Anyway, then the Bravery played a show after their HORRIFIC and CRAPPY second album came out like two months ago. I went to it. It was fun and brought me back to that dingy, smoky club in Tottenham Court Road. I also met the lead singer’s parents and we became BFF. But just for laughs, here are some quotes from the Pitchfork review of The Sun and the Moon:
Rating: 1.8 (out of 10)
“To understand what a failure of a record this is, you have to consider the few redeeming qualities of the band’s self-titled debut.
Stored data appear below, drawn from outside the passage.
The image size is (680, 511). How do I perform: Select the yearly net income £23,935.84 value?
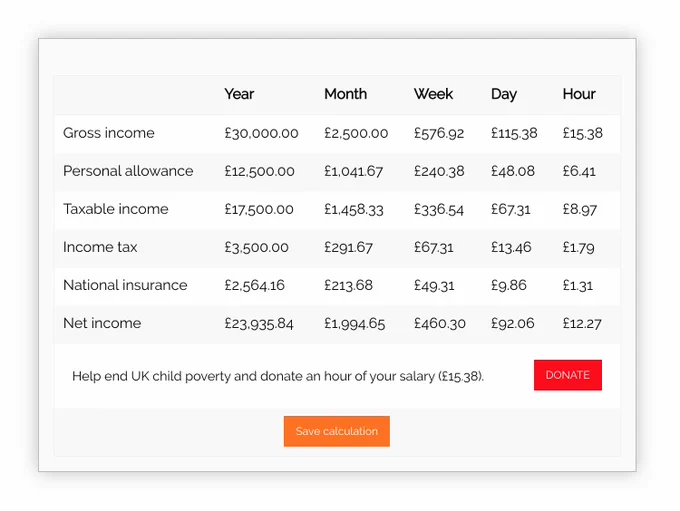pos(258,324)
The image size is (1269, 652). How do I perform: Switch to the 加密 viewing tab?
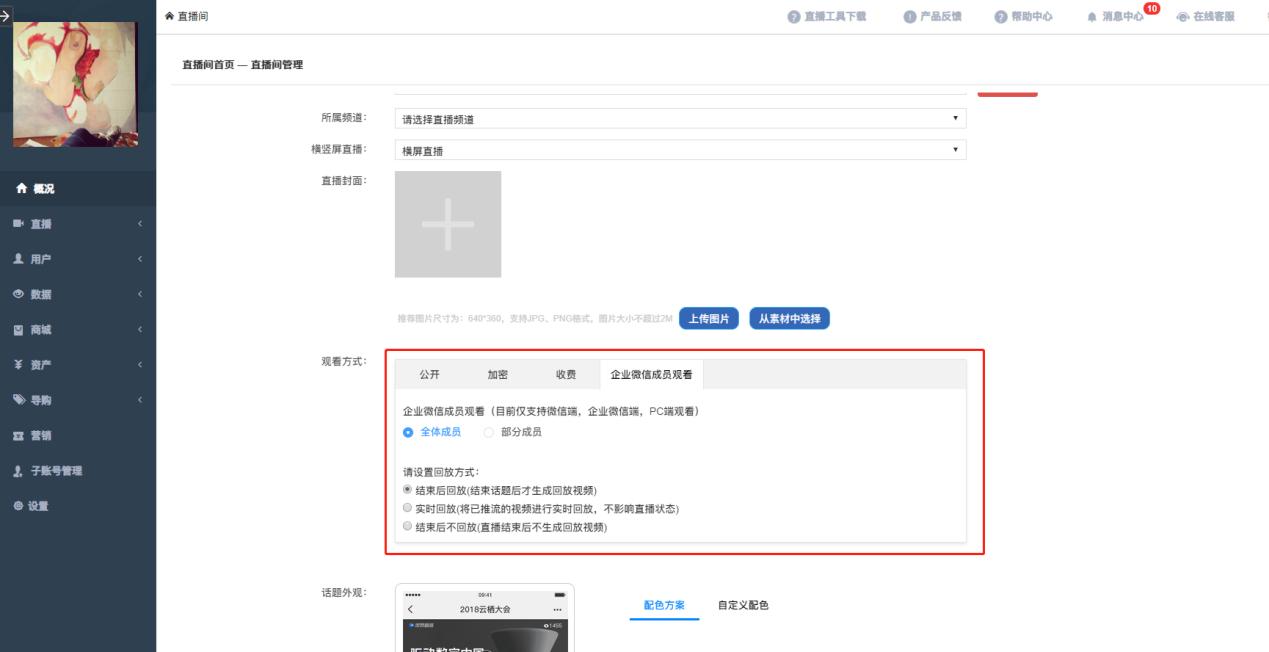click(x=497, y=374)
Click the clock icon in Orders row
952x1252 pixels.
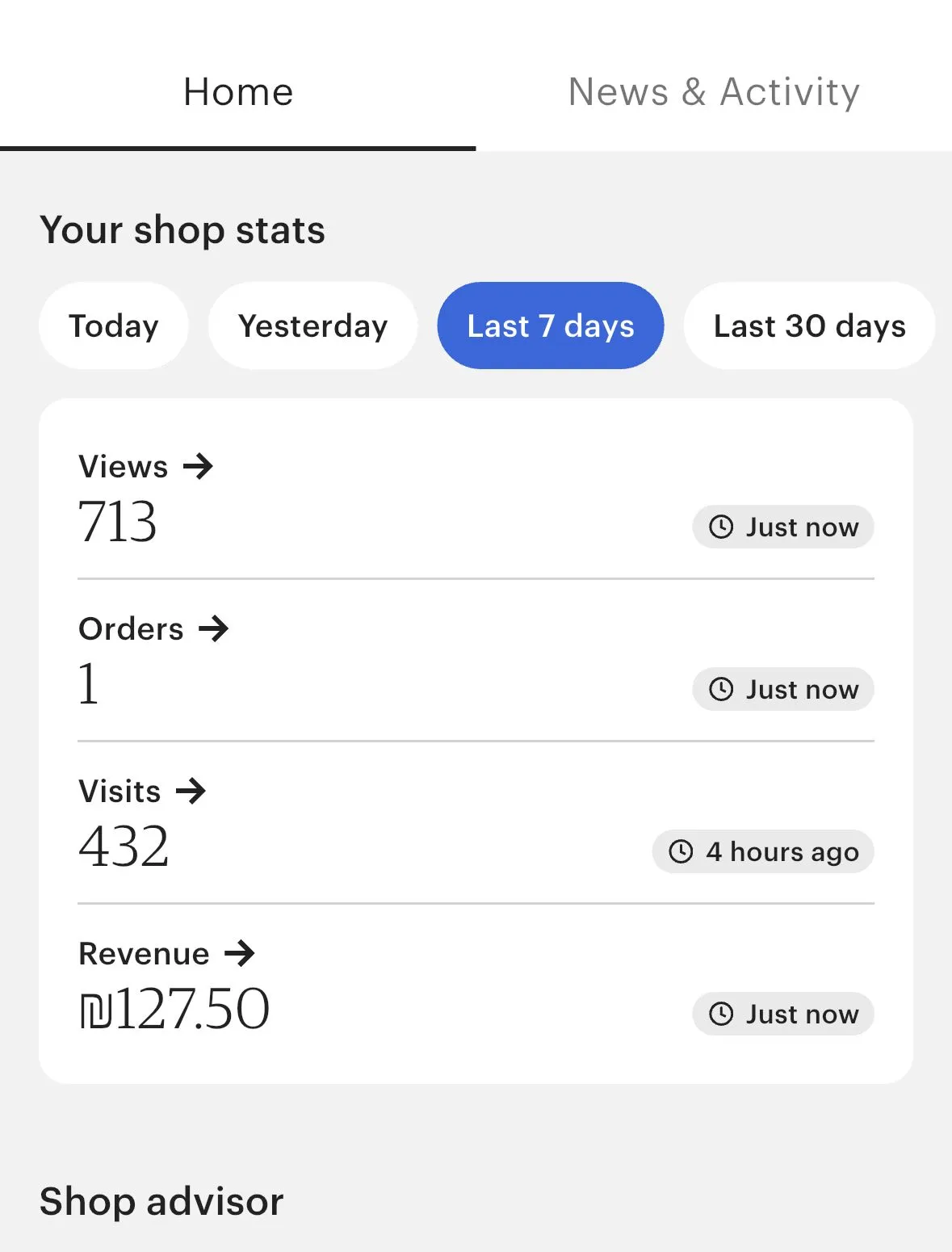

Despite its shameless Cure copping, “An Honest Mistake” left open the possibility of the band becoming a jaded, Americanized Franz Ferdinand, while “Fearless” and “No Brakes” flashed subtler, smarter synth and basslines than nearly anything on Hot Fuss. However, seeking to now eschew their blatant touchstones, the band strips down to a more guitar-based mush not beholden to any one or two specific influences, but remains shockingly unoriginal nonetheless.”
and
“‘”Every Word Is a Knife in My Ear,’ an utterly unsexy, castrated version of “Take Me Out”, wouldn’t even be plausible as a sticker on a goth teenager’s bookbag– let alone as a relatable relationship grievance.”
and
“However, The Sun and the Moon– an album content to find hooks with the least resistance, to place the last 10 years of indie rock in a blender, and try to foist that gruel as something novel, to offend the very art of rock’n'roll– vindicates even those extremists who practically urged to blacklist this band. Have you no sense of decency, Bravery?”
L
O
L.

So, who’s coming to the show with me?